I also love pasta, and I’ve been a little bit of a hard time going without it, but I found one guy in the souk who sells loose pasta by the kilo. So I bought some, and when I did, he said what everyone says when I buy something: “You’re not from here, are you?” Actually, I started getting a lot of people asking me if I’m from Syria, which is due to the fact that a lot of Syrians come here to dig wells in the summer, though I like to tell myself it’s because I sound like someone who knows what he’s doing when he speaks Arabic – he’s just not used to the Moroccan dialect. Anyway, we got to talking about why I’m there (which I was significantly better at after my introductions that morning), and he started telling me how he wanted to buy me a chicken dinner when I convert to Islam, and a handful of other guys hanging around the stand got excited about teaching me how to read the Qur’an. One, a professor, even offered to teach me to read Arabic for free. Now, some volunteers really hate when Moroccans talk to them about converting (which is something that can happen on a daily basis, if not more frequently), but I really don’t mind. I haven’t run into anyone who wants to convert me because he has any particular problems with me not being a Muslim; in their eyes it’s just the next step in my becoming more awesome. And, this being such a beautiful, fun day already, I had a great time of chatting with these guys and talking about the kind of chicken I wanted.

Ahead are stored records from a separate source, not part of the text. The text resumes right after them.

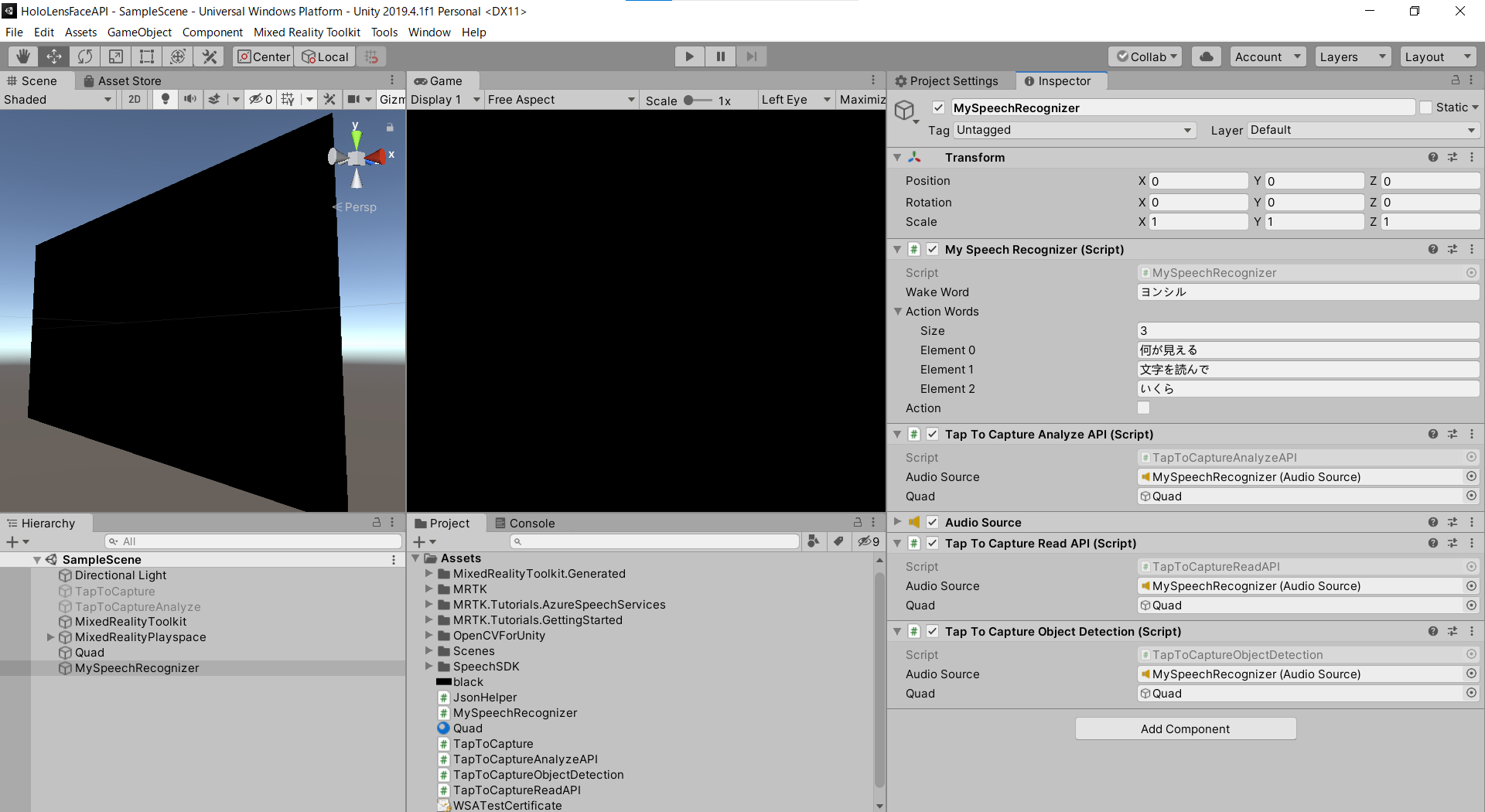Toggle the Static checkbox
Screen dimensions: 1485x812
pyautogui.click(x=1426, y=107)
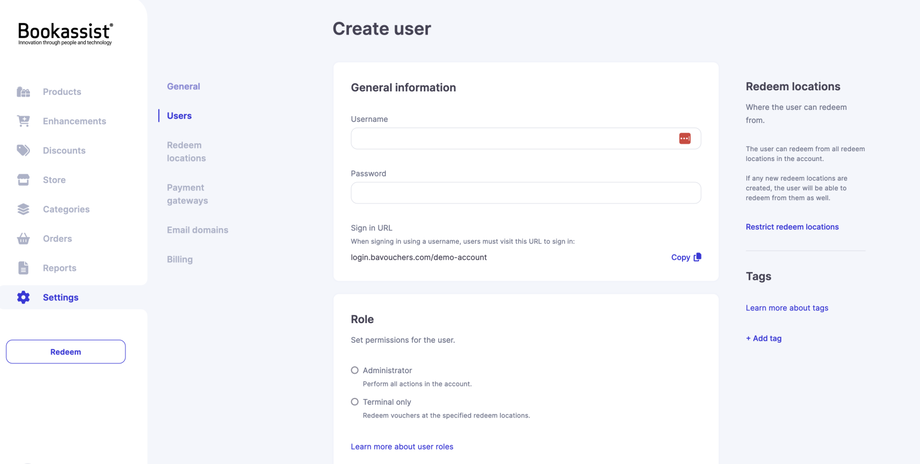Image resolution: width=920 pixels, height=464 pixels.
Task: Open the Payment gateways settings section
Action: 187,194
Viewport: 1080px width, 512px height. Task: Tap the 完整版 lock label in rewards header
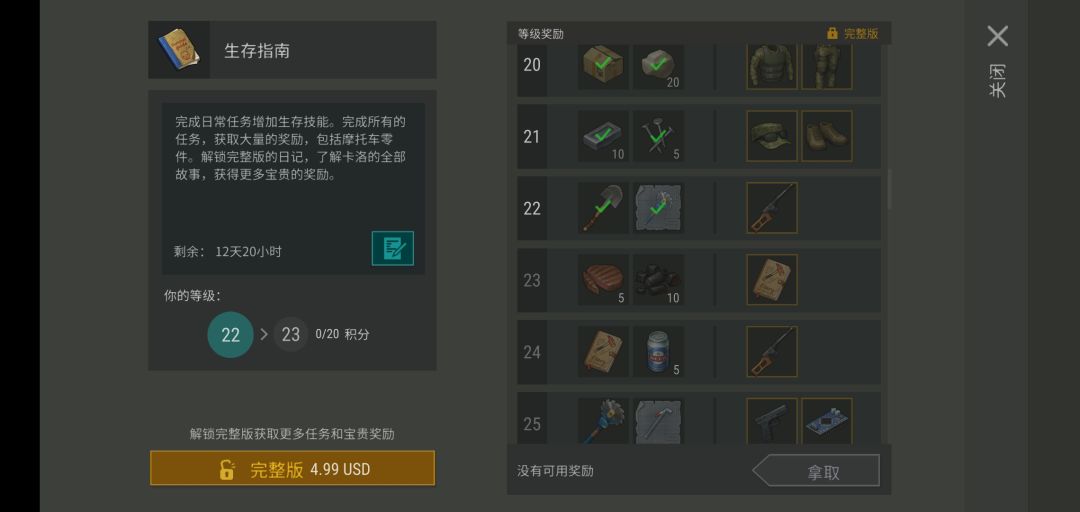point(853,34)
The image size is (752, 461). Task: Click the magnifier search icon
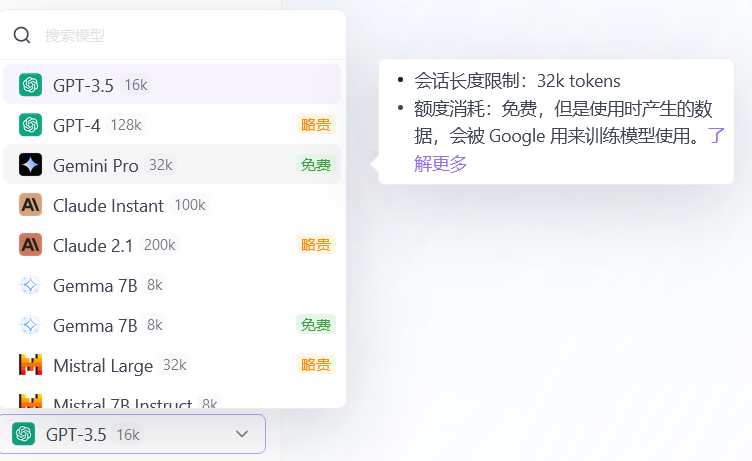(x=22, y=35)
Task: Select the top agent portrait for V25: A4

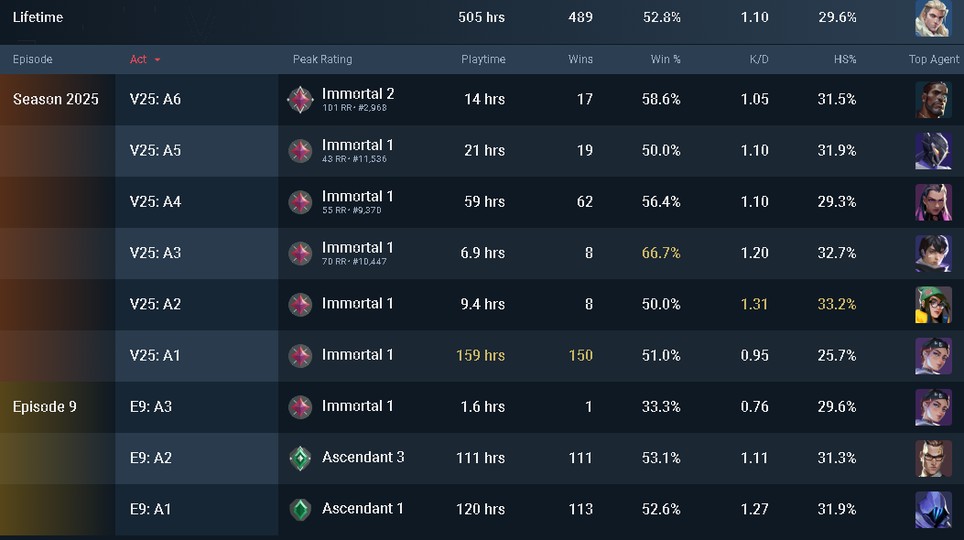Action: coord(933,202)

The rest of the day turned out great. Nothing really special happened at any point, but that’s not really the difference between a great day and not. It was just a great day, and felt the way that being in the Peace Corps is supposed to feel.


The following day was pretty similar. We spent more-or-less all day cleaning the natural spring in town, which was nothing like I thought it would be. I tend to associate cleaning a pond-like canal with removing trash (the natural spring is basically a hole in the ground where water comes out, so the town has built a canal to send the water all over Freedonia). In this instance, however, it was more about removing all the plants growing there, so we all jumped in the water and pulled out the weeds. And, I have to admit, it looked a lot nicer for our efforts.

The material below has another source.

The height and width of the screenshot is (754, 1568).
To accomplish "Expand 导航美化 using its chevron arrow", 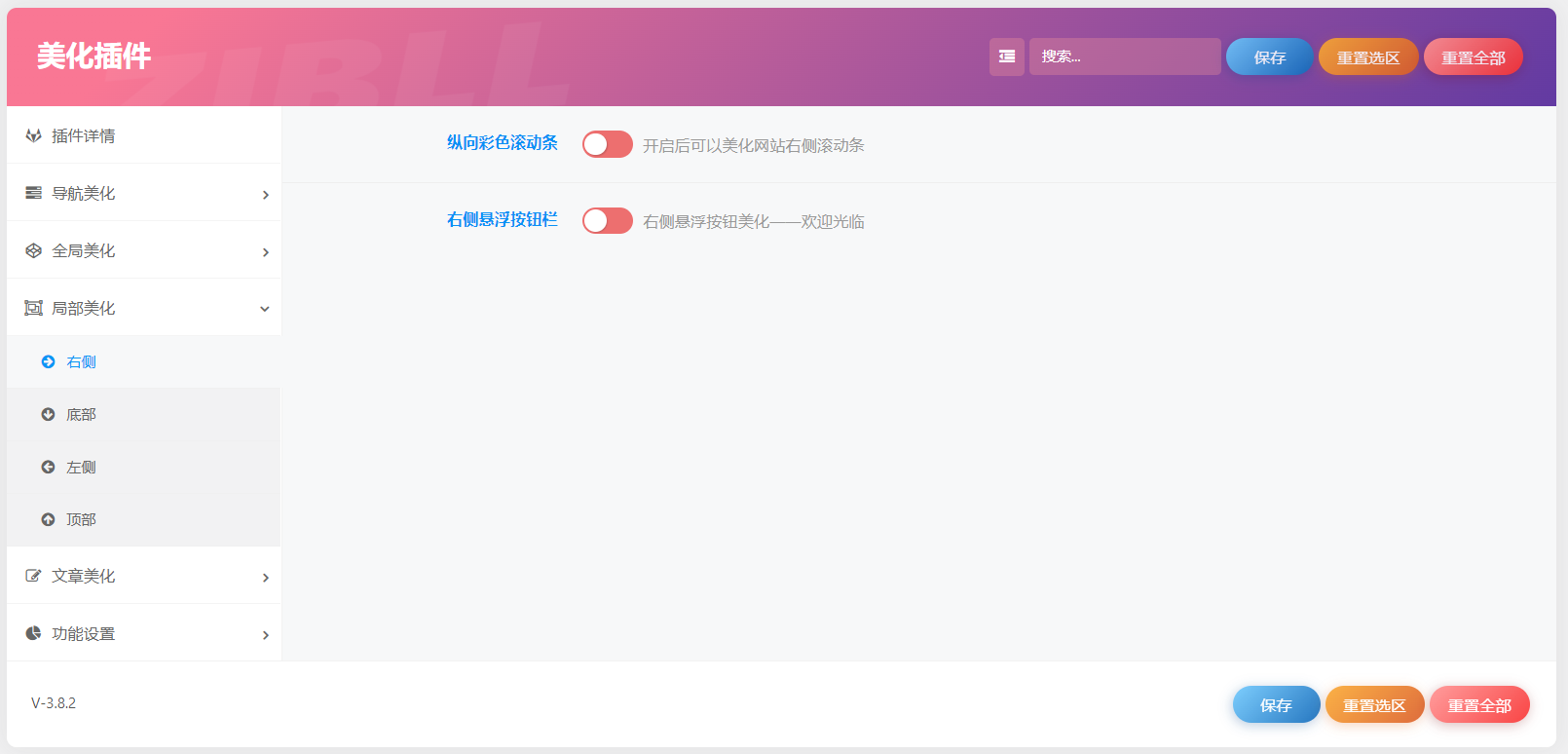I will click(265, 195).
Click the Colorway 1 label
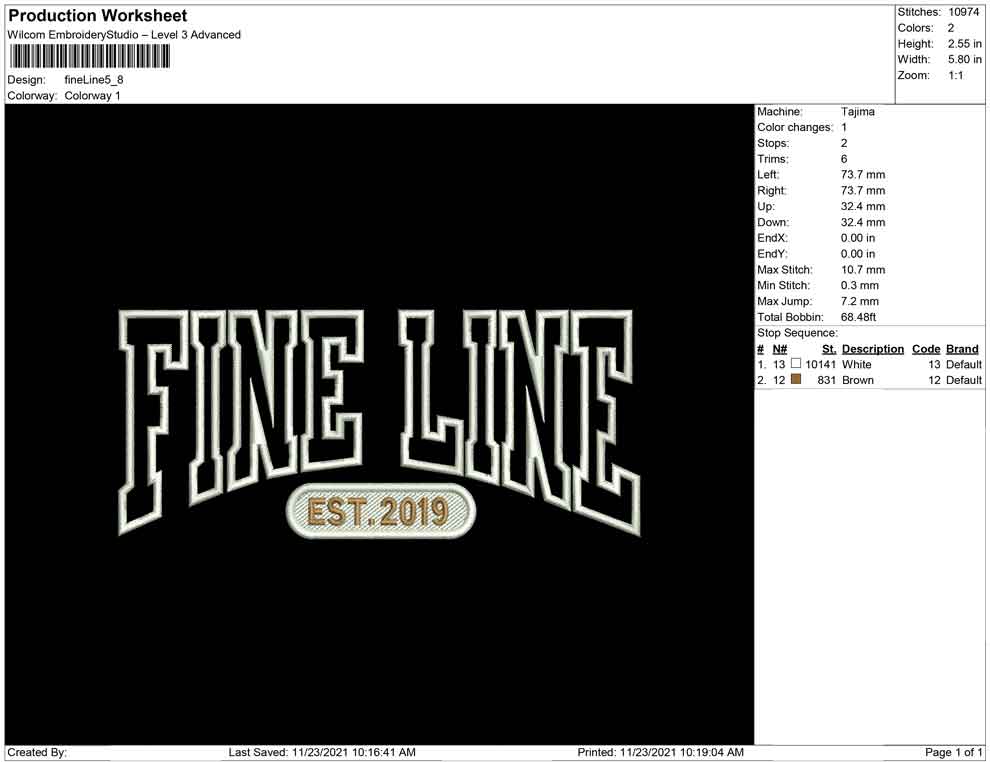The height and width of the screenshot is (762, 990). (x=92, y=96)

And we had a great time. Sure, we slashed open our feet on hopefully-not broken bottles and exposed ourselves to countless tropical diseases, and sure, we were wading around in water infested with what looked exactly like the disgusting CETI eel larvae that Khan put in Chekov’s ear in Star Trek II, but we also got to play the part of countryside rubes to the city-folk tourists who flock to the spring by the busload. And, since all they knew about the spring was that it’s known for its delicious-tasting water (as evidenced by the multitude of empty bottles they brought up with them – some even asked for a few bottles we dredged out of the canal), they thought that the weeds we were pulling out were some kind of special spring plant and kept asking about them and how much we were selling them for. It was priceless, and probably the most fun I’ve had “working” in the Peace Corps. I’m still feeling it in my legs and back, though.

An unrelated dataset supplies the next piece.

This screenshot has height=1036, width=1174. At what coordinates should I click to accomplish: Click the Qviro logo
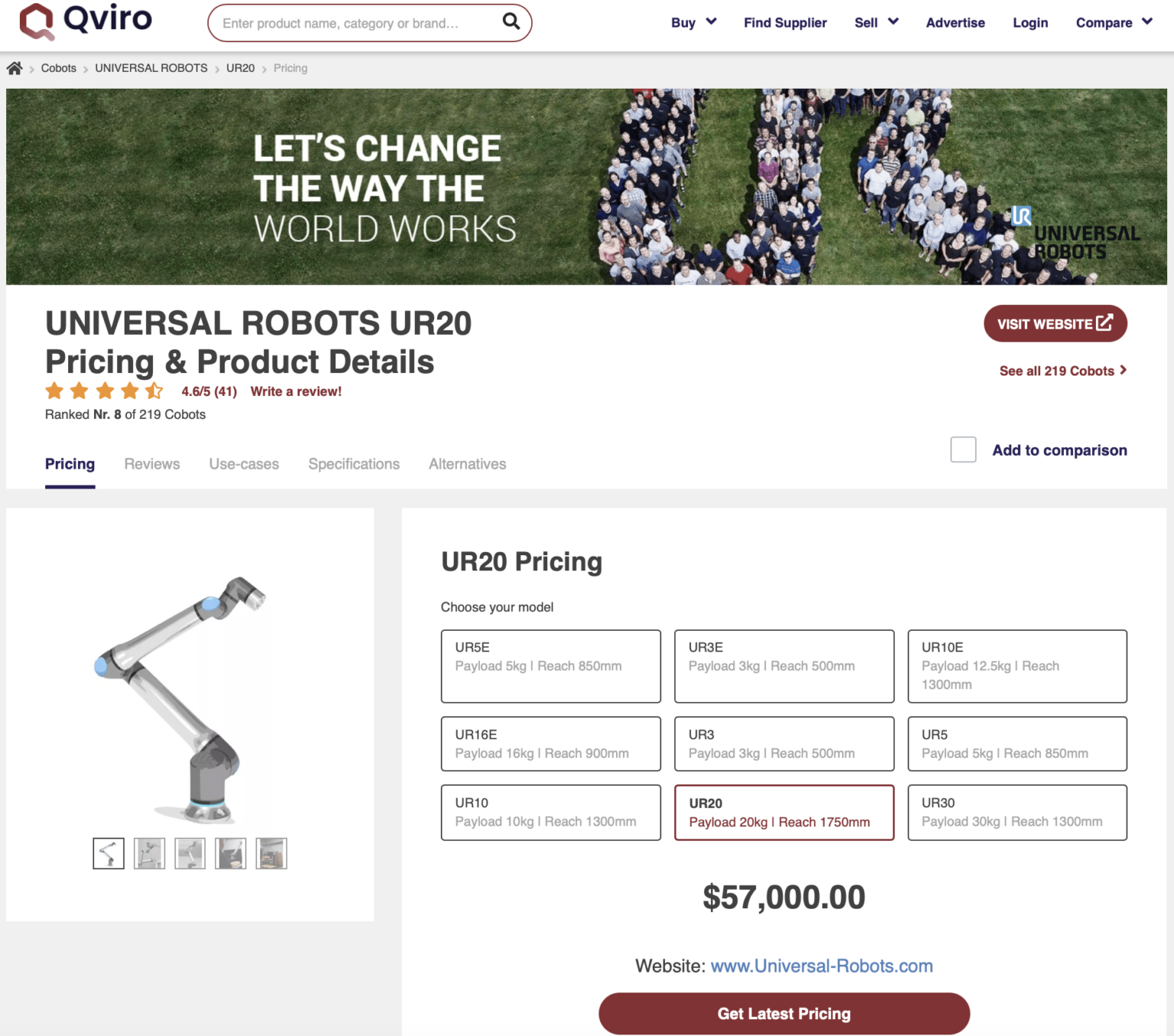[x=86, y=21]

Finally, my dissertation on feeling great wouldn’t be complete if I didn’t mention my little cousin, Khadija, known affectionately as “Khadooj.” Khadooj is about two years old, speaks no Darija, and has been terrified of me until about two weeks ago when she suddenly got used to me and is now my best friend. I’m completely in love with her. Khadooj is completely in love with stealing my hat. We've got two-way street kind of thing going on. And I’ve come to the realization that if I ever become the father of any daughters, I’m going to shortly thereafter become a huge sucker. Possibly a sucka MC, if I’m lucky.